Mary headed over to the base which offered a top-notch gym. She strapped her baby onto her chest and walked around the track. Mary didn’t get very far when an employer rushed over and said, “You can’t do this with a baby. There are liability issues. You need to leave.” Mary burst into tears. Whether or not you’re a military spouse, any new mom can commiserate. Throw a military move into the mix and all bets are off. There will be unexpected challenges when surviving a new way of life. Not to be brought down by one setback, Mary joined a local Y instead.
Later Military Moves Offered Adventure and Friendship
In 2003, Mary and Jason received orders to move to England with their two kids (ages 3 and 9 months). Jason’s sponsor, another physician, welcomed them to the new base. She and her husband, a helicopter pilot, helped them with their paperwork, showed them around, and even helped Mary and Jason find their first house in England. The military didn’t have enough base housing, so the U.S. government leased out entire rentals in the community and this is where the family settled down. It was perfect for them.
Mary found it easy to meet new people since they were so closely tied to the base. The overseas community felt tight-knight and welcoming with someone always organizing a moms’ group or talking about a fun festival they should attend together. The base travel office offered bus tours that would take them to Stonehenge or other destinations. The overseas base seemed intent on lifting morale, so they would offer extra vacation days to keep spirits up. Jason and Mary took advantage of these opportunities to explore the country with their two kids.

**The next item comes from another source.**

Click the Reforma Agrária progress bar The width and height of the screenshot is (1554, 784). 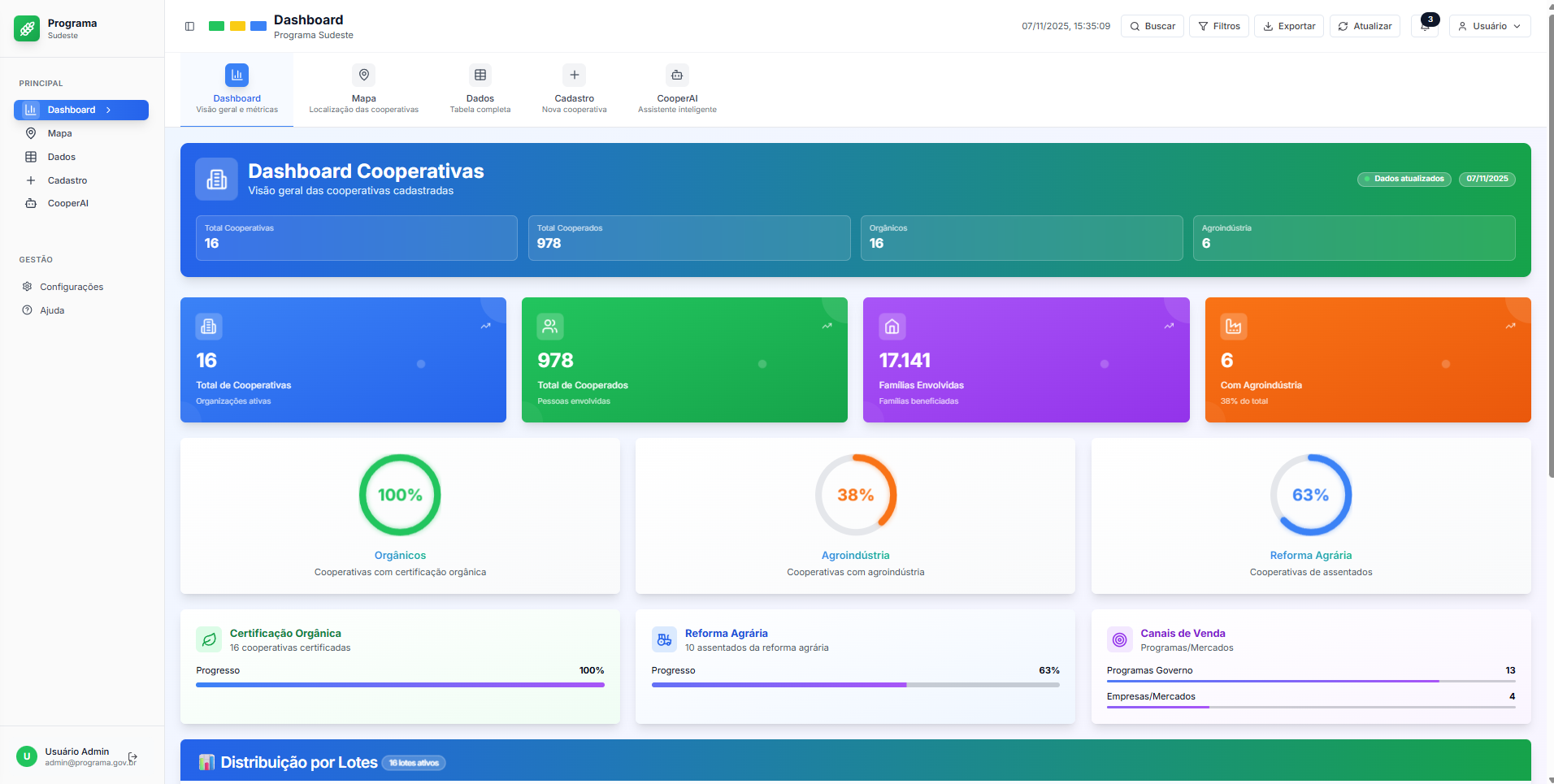(x=855, y=685)
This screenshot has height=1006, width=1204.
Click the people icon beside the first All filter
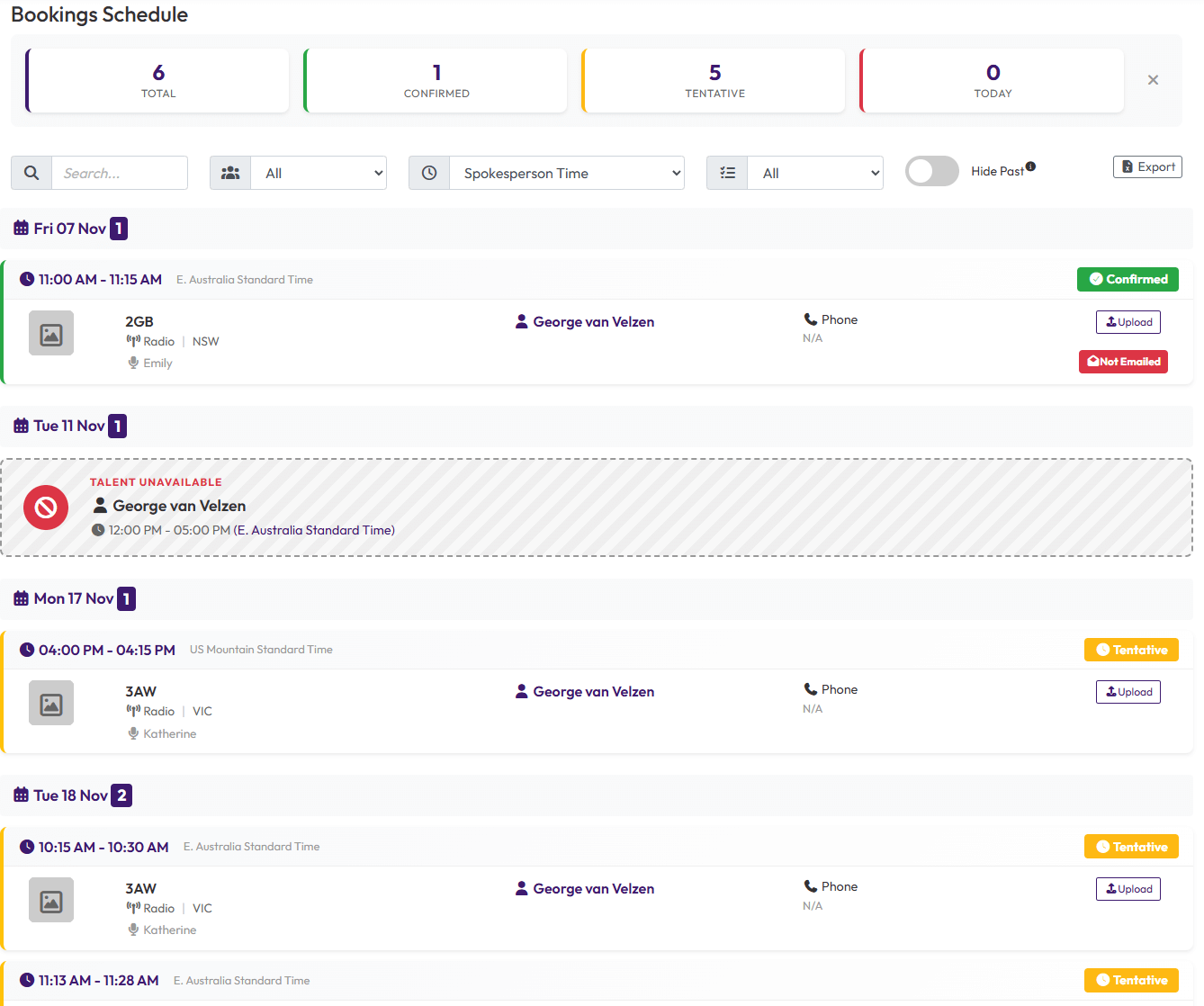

Returning Home After Overseas Deployment
After three years in England, the couple felt ready to return home. They wanted to get back to be closer to family. Mary tells me, “We were ready to leave. We thought we missed America. But, when you get back to America, you realize you built up what you missed.” The thrill to be near Starbucks and Barnes & Noble wore off soon and then it felt like regular America again. They missed England. “I really liked the community overseas and we were in an adventurous time. I loved living in a foreign place. Now I look back and think we could’ve done so much more if we had stayed and traveled with our kids.”
Although Mary and Jason missed living in England, many of the same benefits of military living proved true in Colorado. The community helped one another in times of need. Mary’s son broke his leg only days before Jason’s deployment to Afghanistan. Colleagues would stop by and shovel her driveway and Mary appreciated any help she received while Jason was away. Mary also felt empowered by being able to do many things independently. “Once you’ve accomplished it, you feel totally empowered. It’s hard, but there’s definitely a sense of accomplishment.” Mary and Jason returned to civilian life after ten years in the military. She looks back upon those days of adventure, friendship, and logistical help from the U.S. government with great fondness.
10 Things Civilians Can Learn from Military Moves
- Moving is an adventure. Embrace it.
- Find a “sponsor” to help you settle in.
- Be willing to offer help when needed.
- Accept offers of help as well.
- Make an effort to become part of a community. It makes a big difference.
- Try not to romanticize your old place too much.
- Enjoy your new city because you’d probably miss it if you needed to leave.
- Keep your paperwork in order.
- Give yourself time to explore to boost morale.
- Even when things are planned with military precision, unexpected things happen when moving.